*About this task*.
Somewhere below are a line with "You are a GUI" and a later line with "Task: Click step 2 in the wizard breadcrumb". Output exactly those lines and all lines between them.

━━━ Data for the task

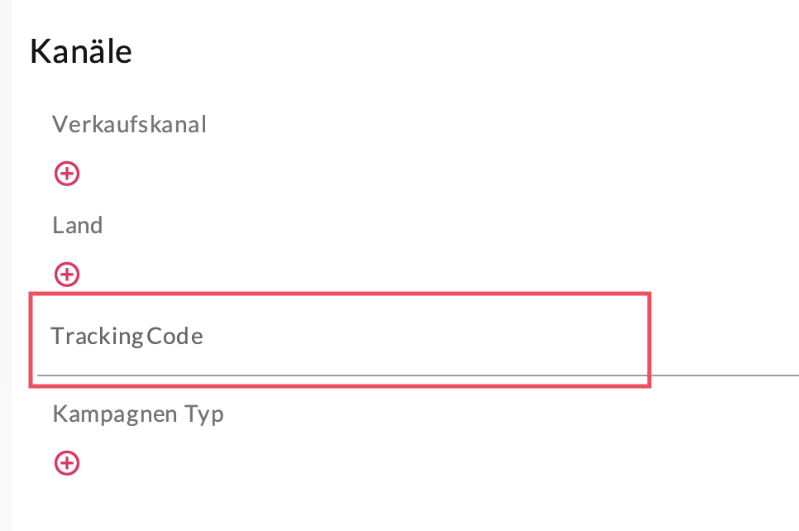799x531 pixels.
Task: Click the underline of the Tracking Code field
Action: click(x=414, y=375)
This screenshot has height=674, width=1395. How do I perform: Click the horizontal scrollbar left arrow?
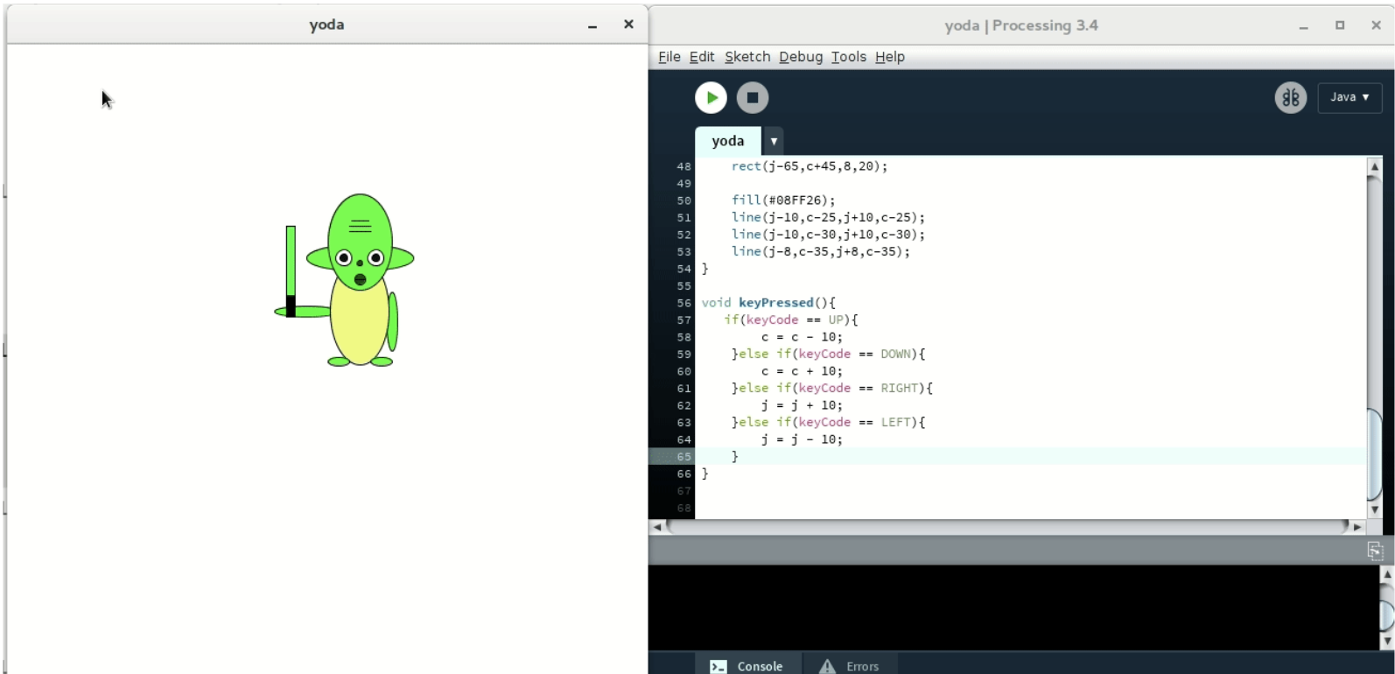click(657, 527)
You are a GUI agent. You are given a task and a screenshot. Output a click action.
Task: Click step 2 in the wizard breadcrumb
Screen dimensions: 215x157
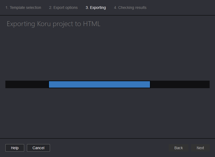[63, 8]
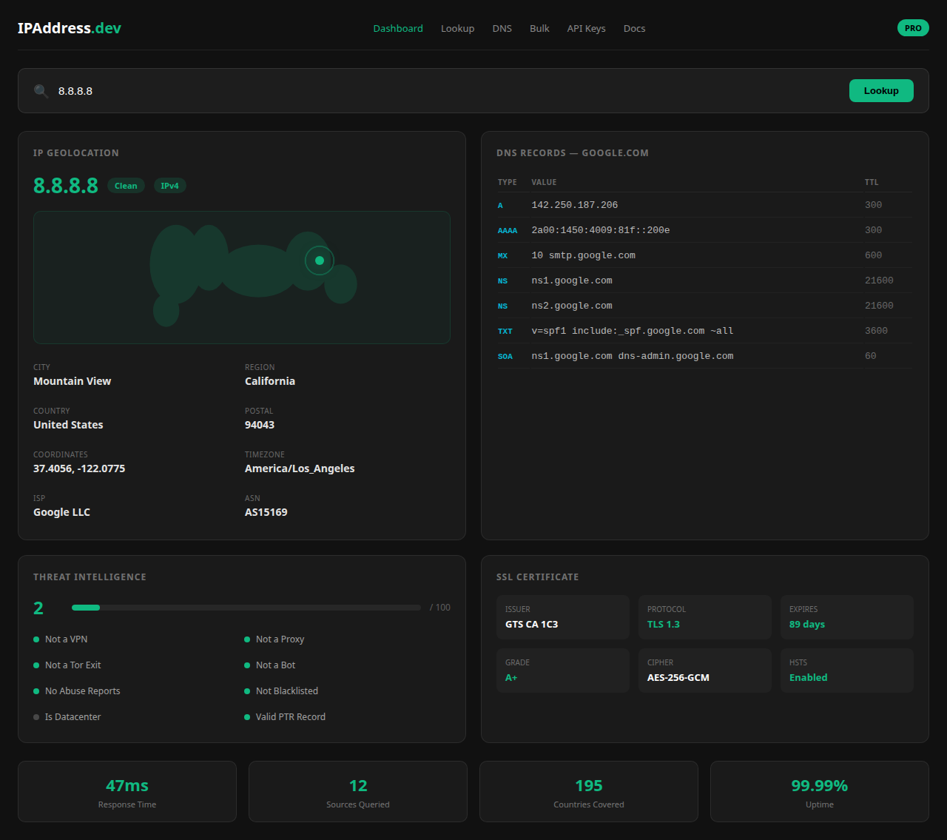The width and height of the screenshot is (947, 840).
Task: Click the search magnifier icon in the lookup bar
Action: pyautogui.click(x=41, y=90)
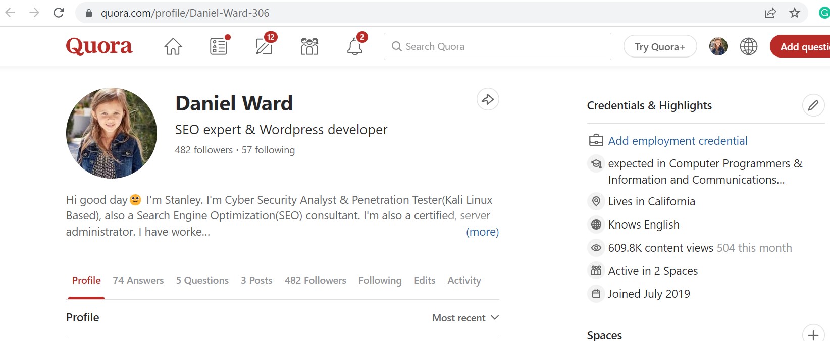The width and height of the screenshot is (830, 341).
Task: Open account menu from profile avatar
Action: (718, 46)
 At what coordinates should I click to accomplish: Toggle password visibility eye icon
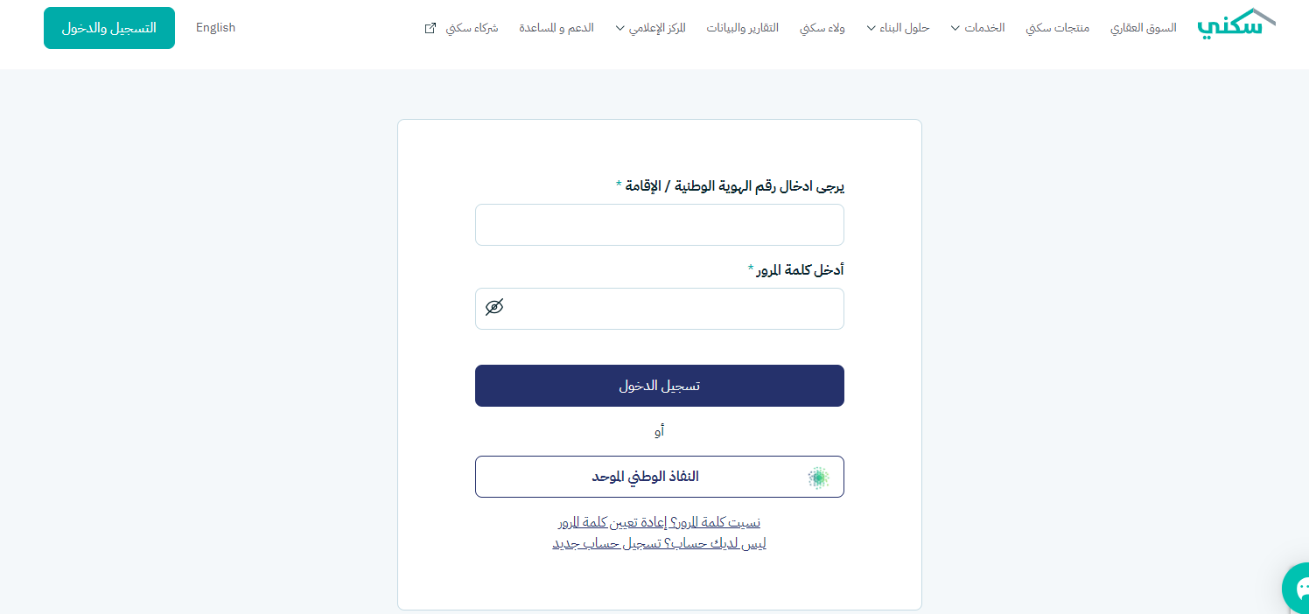(x=494, y=308)
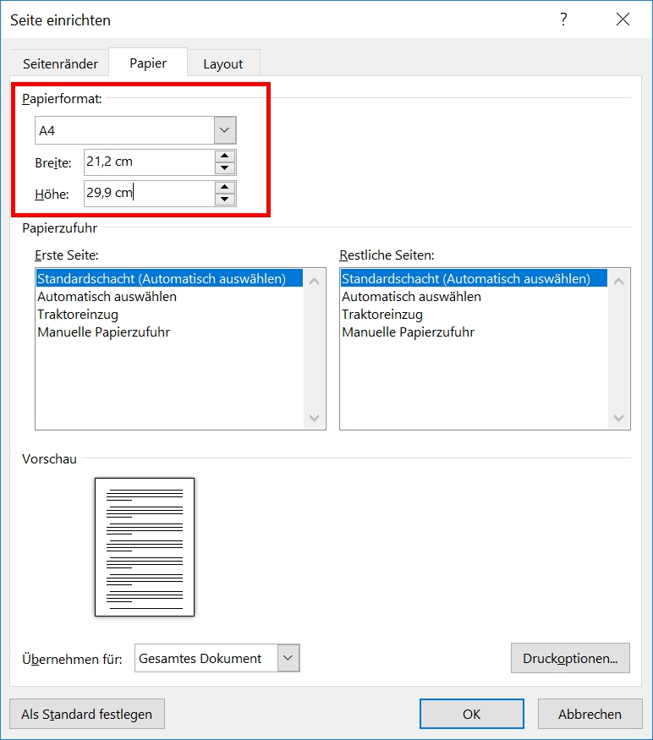Switch to the Layout tab
This screenshot has height=740, width=653.
222,63
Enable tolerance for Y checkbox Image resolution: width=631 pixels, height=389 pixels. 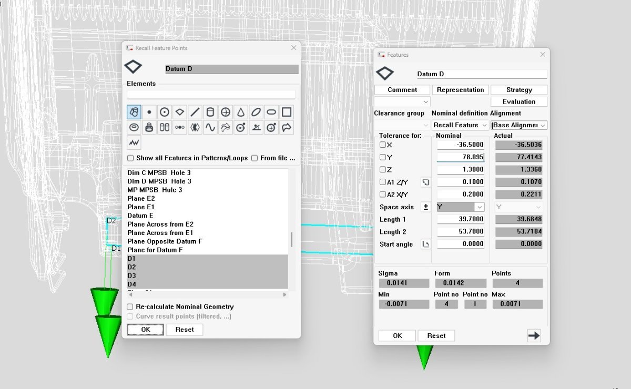(383, 157)
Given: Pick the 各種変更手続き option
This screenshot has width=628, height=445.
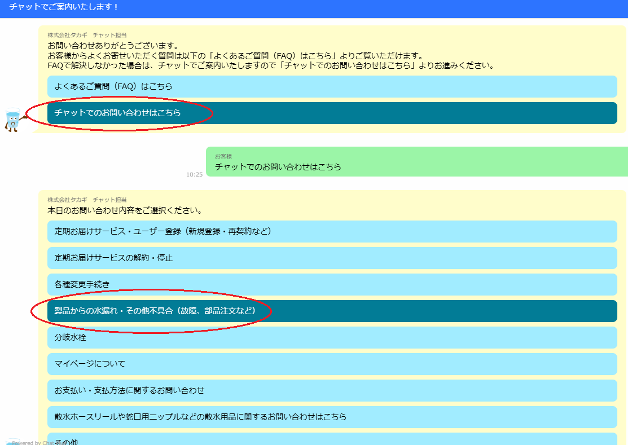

━━━━━━

*Reply*.
You are a GUI agent. You are given a task and a screenshot. Output a click action.
Task: Click step 2 in the wizard breadcrumb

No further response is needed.